Abruptly, she looked him straight in the eye.
"You know, maybe you'd better not show this to anybody else," she said.
"Why not?"
"People might think you've been there and learned some of the forbidden things. They might get mad."
"That's dumb," he said, just as the horse fell onto its side. "That's real dumb."
But as he righted it, he said, "Maybe I'll wait till I have something better to show them. Something they'll like...."
The following spring, he demonstrated for a few friends and neighbors the flotation device he had made, geared to operate a floodgate in the irrigation system. They talked about it for two weeks, then decided against installing it themselves. When the spring runoff occurred--and later, when the rains came--there was some local flooding, not too serious. They only shrugged.

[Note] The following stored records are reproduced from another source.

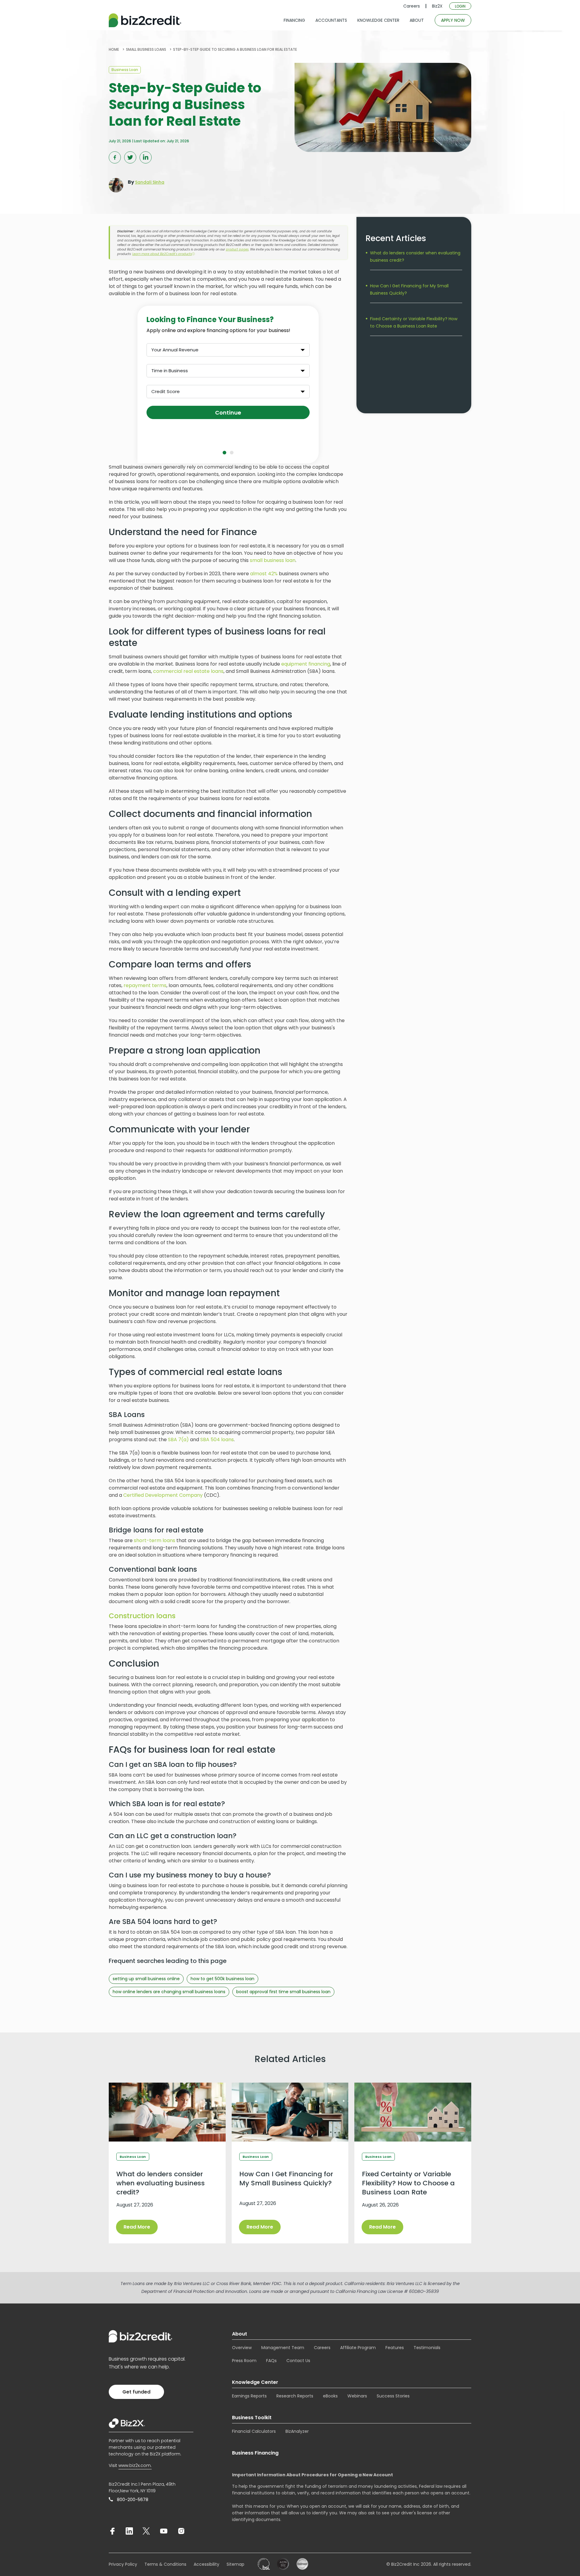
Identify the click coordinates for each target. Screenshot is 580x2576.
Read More (137, 2226)
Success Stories (393, 2396)
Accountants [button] (331, 20)
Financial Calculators (254, 2431)
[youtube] (164, 2531)
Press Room (244, 2361)
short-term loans (154, 1540)
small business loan (272, 560)
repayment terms (145, 985)
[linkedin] (129, 2531)
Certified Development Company (163, 1495)
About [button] (417, 20)
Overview (242, 2348)
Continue (228, 412)
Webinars (357, 2396)
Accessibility (206, 2564)
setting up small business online (146, 1979)
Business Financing (255, 2452)
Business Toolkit (252, 2417)
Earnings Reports (249, 2396)
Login (460, 6)
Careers (411, 6)
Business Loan (124, 69)
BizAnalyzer (297, 2431)
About (239, 2333)
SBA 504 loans (217, 1439)
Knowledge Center (255, 2382)
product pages (237, 249)
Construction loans (142, 1615)
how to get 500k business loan (222, 1979)
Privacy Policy (123, 2564)
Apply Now (453, 20)
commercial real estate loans (188, 671)
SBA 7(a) (178, 1439)
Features (394, 2348)
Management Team (282, 2348)
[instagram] (181, 2531)
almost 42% (264, 573)
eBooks (330, 2396)
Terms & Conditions (165, 2564)
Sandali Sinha (149, 182)
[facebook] (112, 2531)
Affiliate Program (358, 2348)
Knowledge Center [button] (378, 20)
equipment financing (305, 663)
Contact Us (298, 2361)
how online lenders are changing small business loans (169, 1992)
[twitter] (146, 2531)
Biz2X (437, 6)
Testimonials (427, 2348)
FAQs (271, 2361)
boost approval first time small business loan (283, 1992)
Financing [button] (294, 20)
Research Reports (294, 2396)
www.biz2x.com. (135, 2465)
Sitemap (235, 2564)
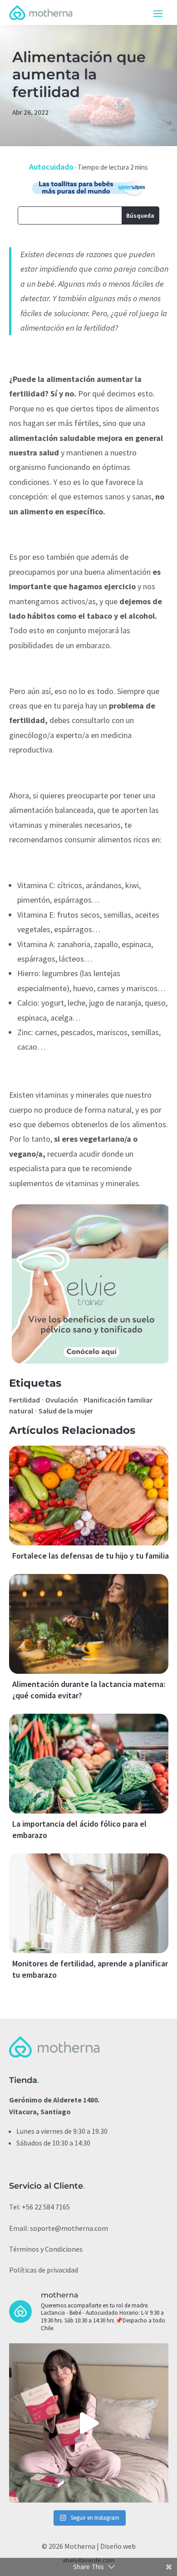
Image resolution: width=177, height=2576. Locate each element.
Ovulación (61, 1399)
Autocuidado (51, 166)
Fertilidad (24, 1399)
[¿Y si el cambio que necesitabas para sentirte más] (88, 2423)
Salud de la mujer (66, 1410)
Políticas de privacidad (43, 2269)
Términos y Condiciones (46, 2248)
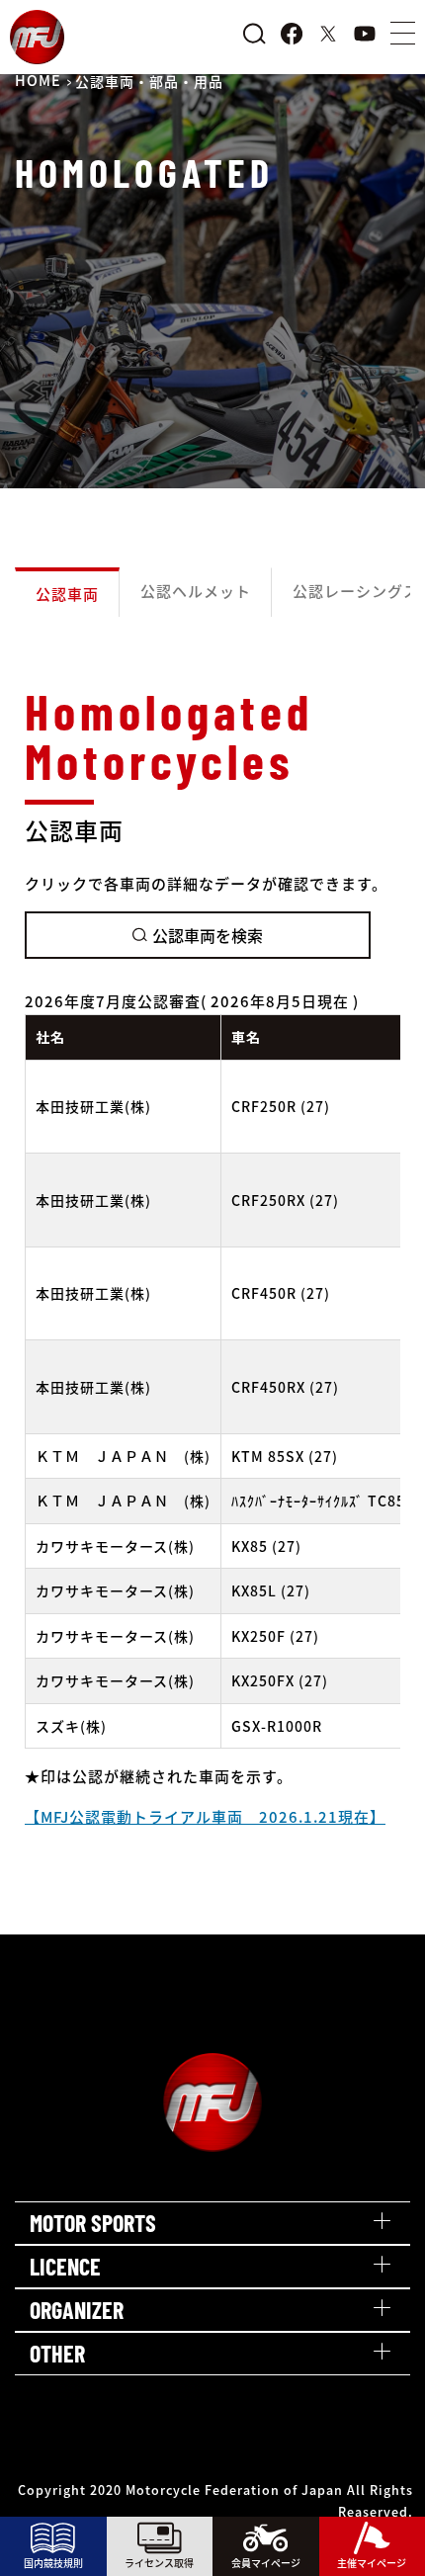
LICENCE (65, 2266)
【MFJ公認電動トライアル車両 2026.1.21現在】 (205, 1816)
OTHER (57, 2353)
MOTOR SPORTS (93, 2222)
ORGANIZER (77, 2309)
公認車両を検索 (207, 935)
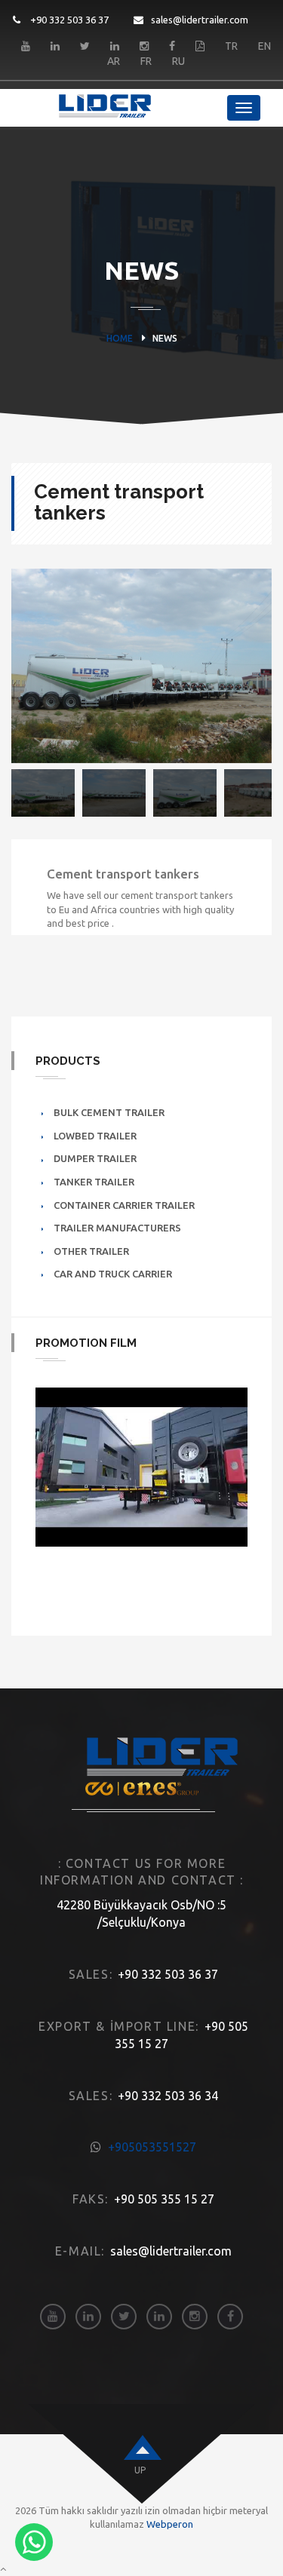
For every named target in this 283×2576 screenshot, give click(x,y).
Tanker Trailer (94, 1181)
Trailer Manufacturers (117, 1227)
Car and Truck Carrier (113, 1273)
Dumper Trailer (95, 1158)
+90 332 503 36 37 (68, 19)
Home (119, 338)
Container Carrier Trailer (124, 1205)
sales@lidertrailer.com (199, 19)
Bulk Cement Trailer (109, 1112)
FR (146, 61)
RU (178, 61)
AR (113, 61)
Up (140, 2470)
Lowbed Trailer (95, 1135)
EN (264, 46)
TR (231, 46)
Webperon (169, 2524)
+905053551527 (152, 2147)
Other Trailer (91, 1251)
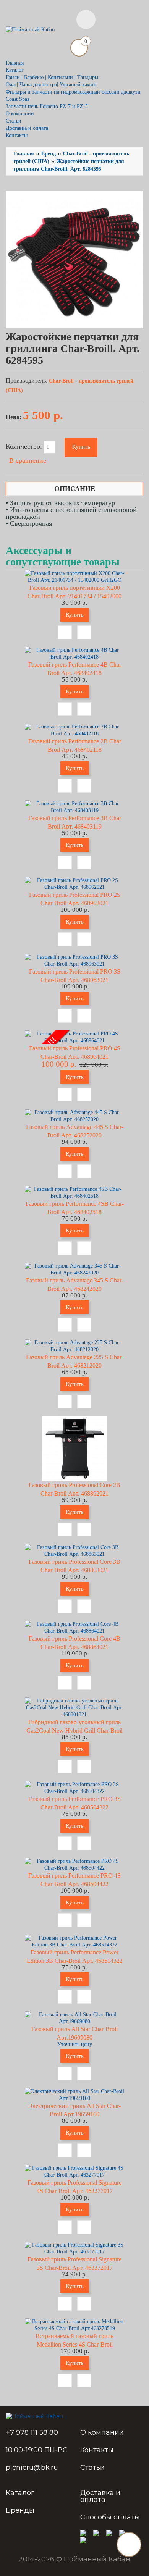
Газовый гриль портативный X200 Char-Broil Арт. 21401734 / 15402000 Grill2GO (74, 596)
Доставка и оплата (27, 128)
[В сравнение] (84, 632)
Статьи (13, 121)
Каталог (20, 2493)
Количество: (25, 446)
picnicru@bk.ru (32, 2467)
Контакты (17, 135)
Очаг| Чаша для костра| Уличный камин (51, 84)
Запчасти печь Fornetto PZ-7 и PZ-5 (47, 106)
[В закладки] (65, 632)
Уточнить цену (74, 2044)
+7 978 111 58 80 (32, 2432)
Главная (15, 63)
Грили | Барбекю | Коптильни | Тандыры (52, 77)
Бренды (20, 2510)
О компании (20, 113)
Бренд (48, 154)
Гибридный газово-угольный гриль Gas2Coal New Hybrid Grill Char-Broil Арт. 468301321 (74, 1730)
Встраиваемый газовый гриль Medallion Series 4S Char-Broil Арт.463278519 (74, 2344)
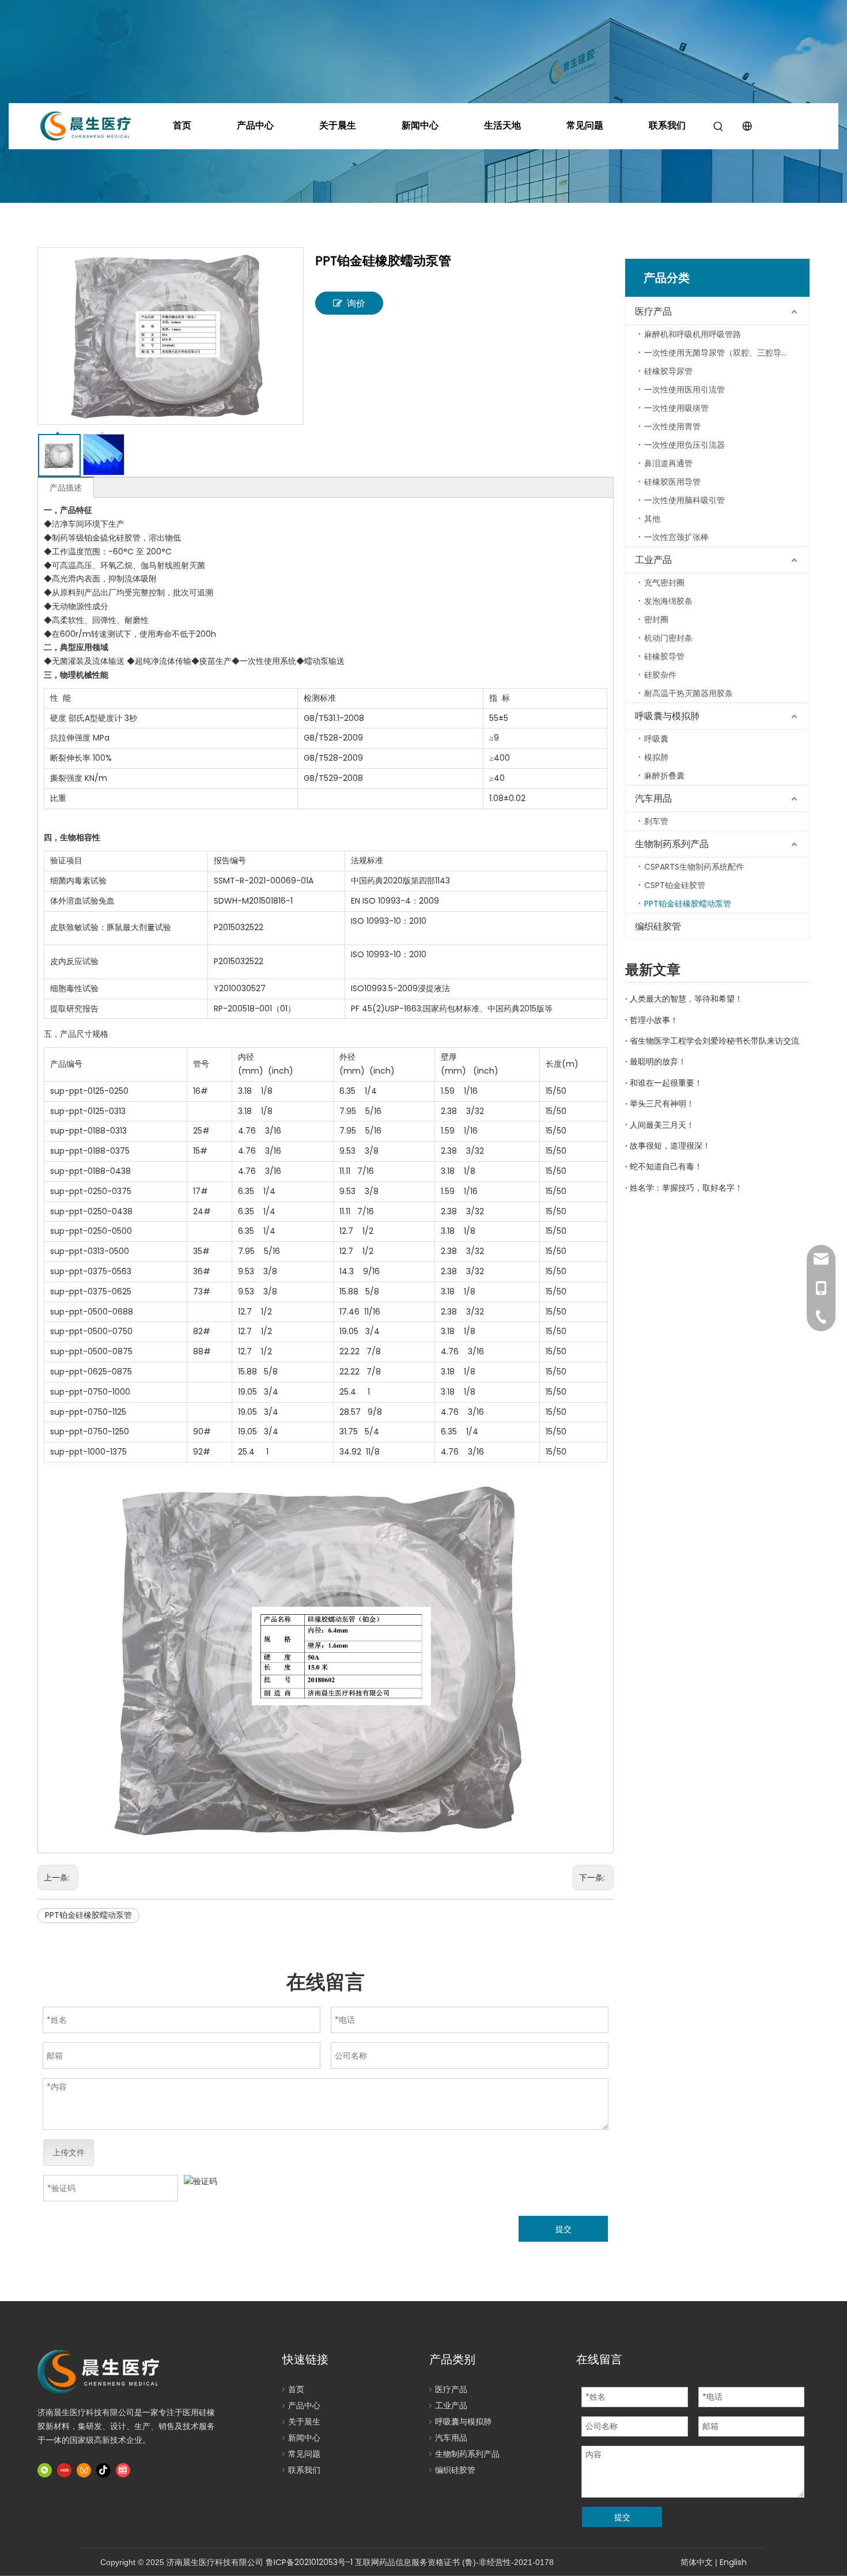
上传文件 (68, 2152)
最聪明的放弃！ (658, 1061)
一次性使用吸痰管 (676, 408)
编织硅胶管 (658, 926)
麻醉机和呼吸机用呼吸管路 (692, 334)
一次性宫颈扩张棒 (676, 537)
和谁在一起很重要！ (666, 1083)
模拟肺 (656, 757)
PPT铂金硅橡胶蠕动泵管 (88, 1915)
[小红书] (64, 2470)
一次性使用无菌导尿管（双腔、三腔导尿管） (725, 352)
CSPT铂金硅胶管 (674, 885)
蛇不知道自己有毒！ (666, 1166)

"I'll have to show them something even better," he told Nora. "Something they'll have to like."
"Why?" she asked.
He looked at her, puzzled.
"Because they have to understand," he said.
"What?"
"That I'm right and they're wrong, of course."
"People don't usually go for that sort of thing," she said.
He smiled.
"We'll see."
When the boy was twelve years old, he took his guitar with him one day--as he had on many others--and visited a small park deep in the steel, glass, plastic and concrete-lined heart of the city where his family now resided.